Grounded in feminist theory and the anthropology of the body, this research conceptualizes shame (sharam) as a deeply gendered and institutionalized emotion shaped by societal constructs of honor (izzat), religious morality, and patriarchal family systems. Shame is not simply an individual feeling but a regulatory mechanism that disciplines female behavior, often operating silently through surveillance, omissions, euphemisms, and bodily codes embedded within both the formal curriculum and hidden school culture. Drawing from theorists such as Mary Douglas (Purity and Danger), Veena Das, and Brooks Bouson (Embodied Shame), I understand shame as a pedagogical force: taught, internalized, and sometimes resisted in everyday educational contexts.

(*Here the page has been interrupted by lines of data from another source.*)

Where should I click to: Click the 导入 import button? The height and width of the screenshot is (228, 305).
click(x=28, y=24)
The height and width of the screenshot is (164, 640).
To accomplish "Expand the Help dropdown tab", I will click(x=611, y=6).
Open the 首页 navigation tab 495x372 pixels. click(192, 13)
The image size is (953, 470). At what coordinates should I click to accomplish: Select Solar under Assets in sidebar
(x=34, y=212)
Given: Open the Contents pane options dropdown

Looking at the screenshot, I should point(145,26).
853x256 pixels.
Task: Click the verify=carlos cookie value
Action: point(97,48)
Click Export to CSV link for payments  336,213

My multi-sited ethnography was conducted across three types of all-girls secondary schools in Lahore: a high-cost private school, a low-cost private school, and a government school. These were selected to reflect classed variations in how gender and sexuality are communicated and regulated. Across eight months of immersive fieldwork, the study covers over 150 interviews, hours of classroom and campus observations, facilitated focus group discussions, and analysis of curricular and policy documents from each institution.

The female students, primarily aged 15 to 17 and belonging to grade 11, were chosen due to their transitional status between childhood and adulthood, a period where school teachings, peer dynamics, and bodily changes converge to shape gender identity and bodily awareness. Through this comparative lens, I trace how the performance and expectations of modesty, the management of puberty, the silencing of curiosity, and the pedagogical language used by teachers all contribute to an educational experience steeped in shame. Crucially, curricular and textbook analysis revealed both overt and covert forms of regulation.

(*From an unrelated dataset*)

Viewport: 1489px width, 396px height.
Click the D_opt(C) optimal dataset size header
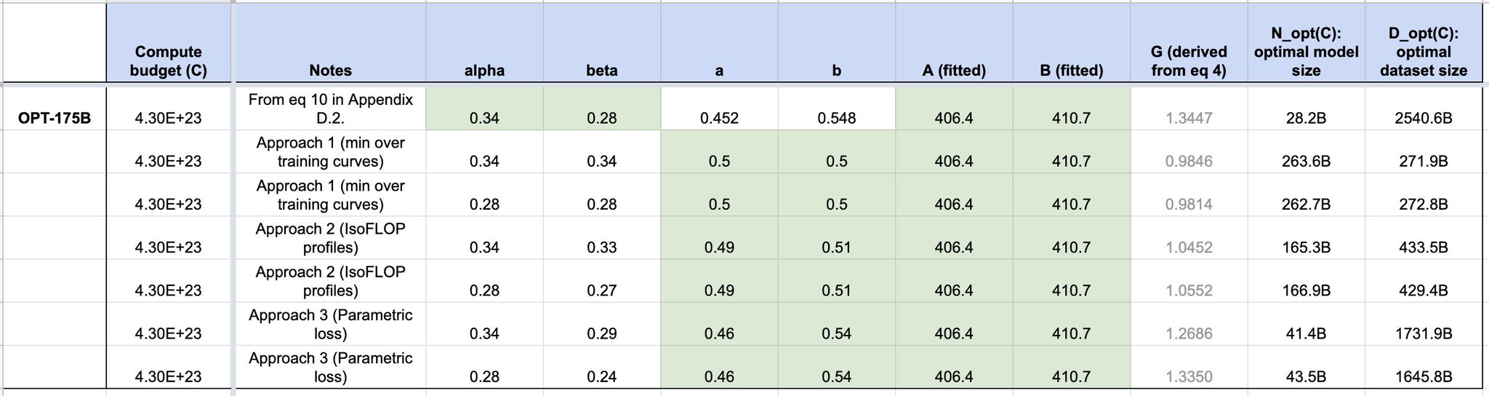[1424, 42]
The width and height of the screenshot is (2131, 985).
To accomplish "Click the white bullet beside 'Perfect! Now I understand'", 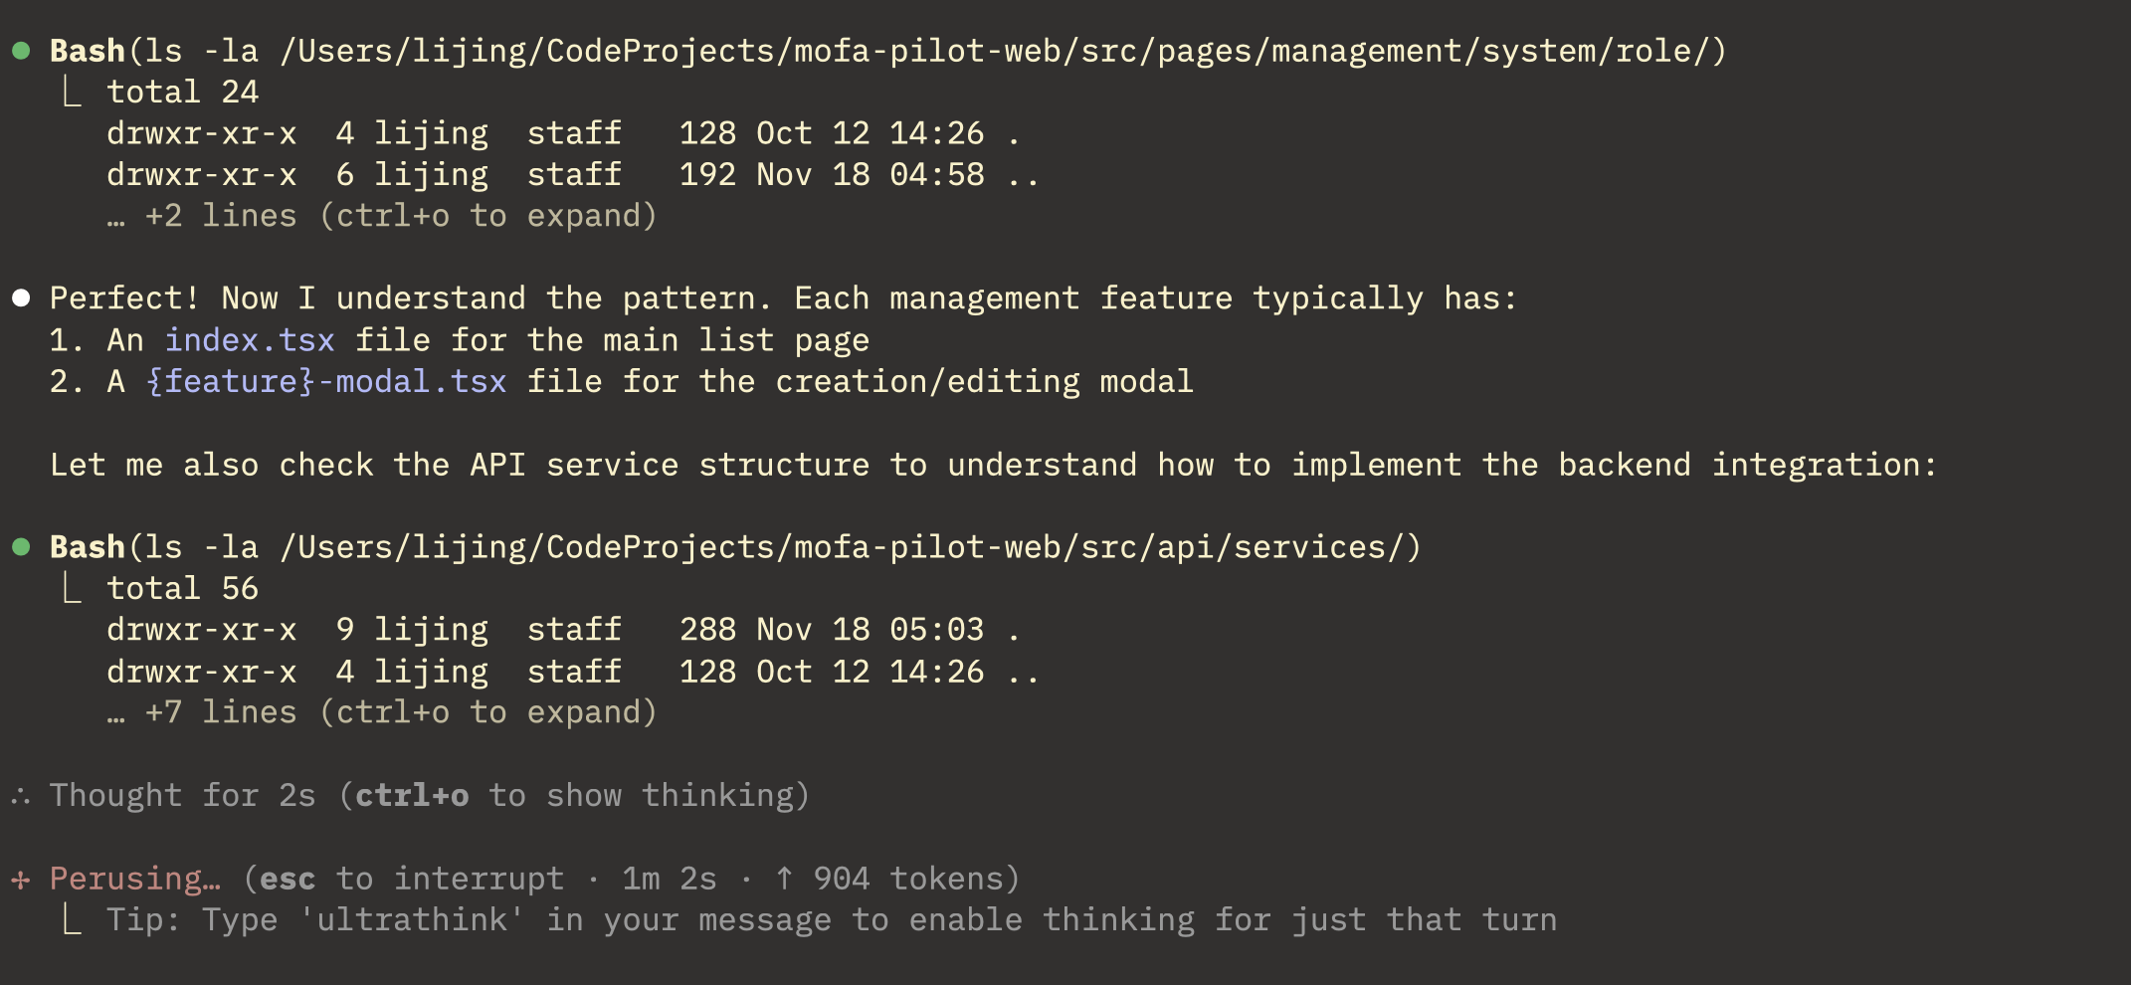I will [x=21, y=298].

This research has both academic and applied implications. Theoretically, it contributes to anthropologies of gender and sexuality by examining shame as a structural and pedagogical force –– one that is shaped by class, religion, and the politics of education in a traditional Muslim majority society. Empirically, it highlights the voices and experiences of girls and teachers who navigate these landscapes daily, often with limited resources but great resilience. My research also attempts to raise urgent questions about the role of schools in perpetuating gender-based violence, emotional harm, and reproductive injustice — not through overt abuse, but through neglect and silence.

By centering student narratives, teacher struggles, and curricular content, this study proposes that educational reform in Pakistan must move beyond simply “adding” sex education to curricula. It must address the underlying pedagogies of shame that shape how topics are taught, who is allowed to speak, and what is left unsaid. Feminist pedagogies in this context must include not only content reform, but structural and emotional work — enabling schools to become spaces of care, bodily autonomy, and dialogic learning rather than fear. As Pakistan and other Global South countries struggle with how to educate youth about gender and health in culturally sensitive ways, this work urges us to listen closely to the voices of those most affected — and to reimagine schooling not as a site of silence, but as a potential space for empowerment and safety by reimagining gender, power, and pedagogy.